_Exercise details_:
Nothing but the lines below from the one containing "This screenshot has height=868, width=1389." through the one containing "the search scope" should appear in the answer, exact and without pictures.

_Available records_:
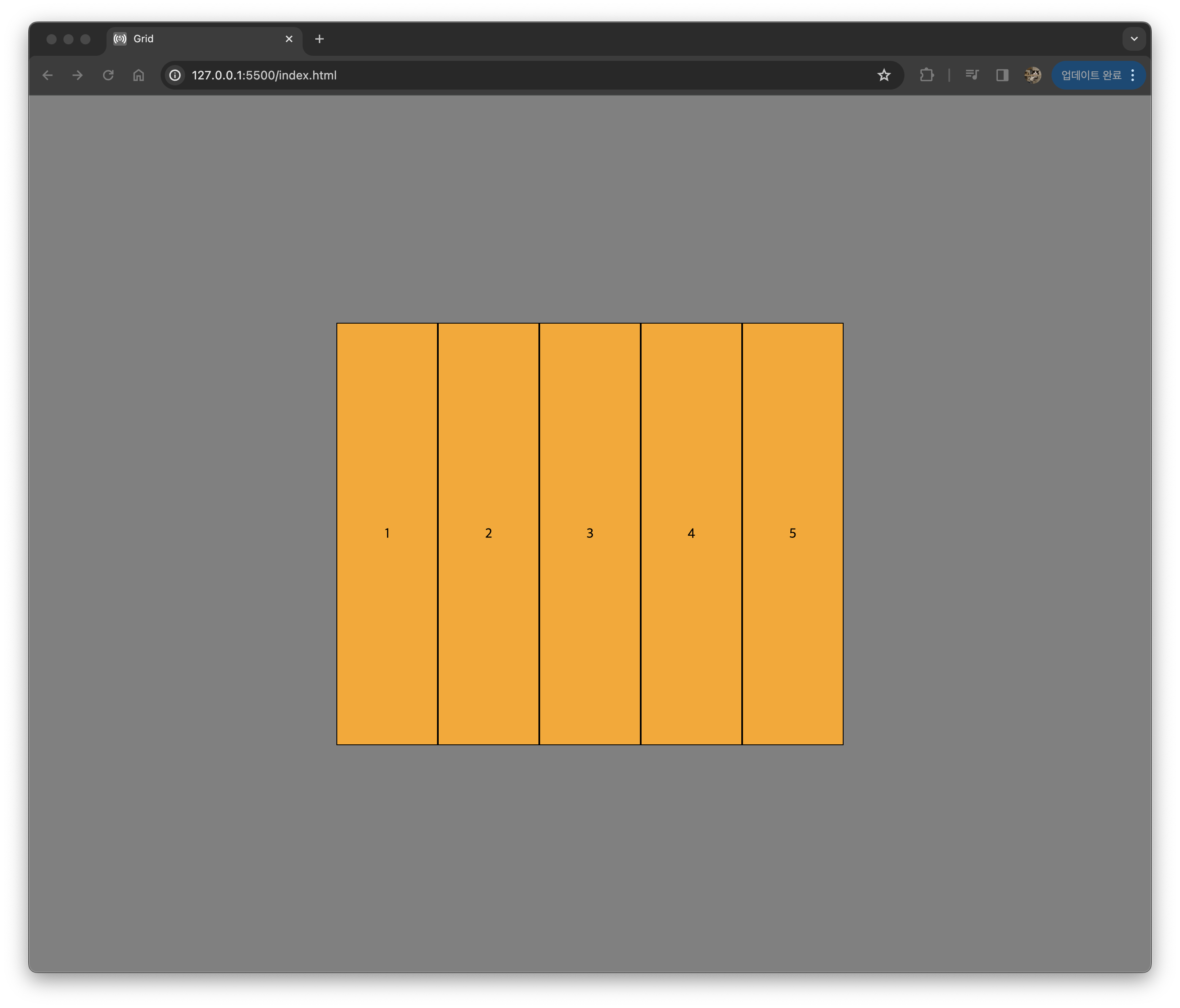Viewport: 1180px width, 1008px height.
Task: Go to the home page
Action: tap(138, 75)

---

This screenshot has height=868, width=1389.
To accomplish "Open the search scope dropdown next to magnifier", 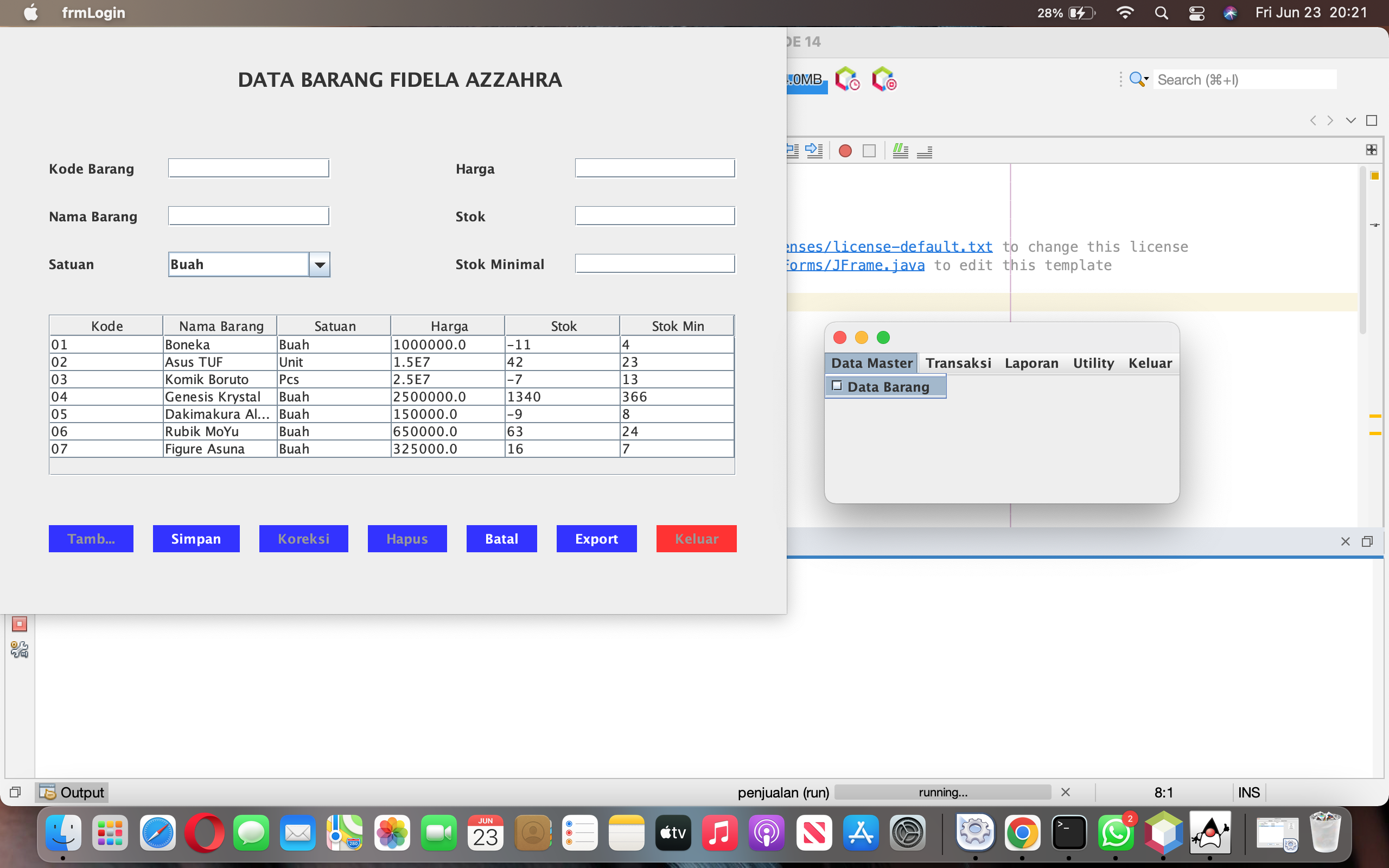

_Solved exercise_:
This screenshot has height=868, width=1389.
To accomplish "Open the search scope dropdown next to magnifier", 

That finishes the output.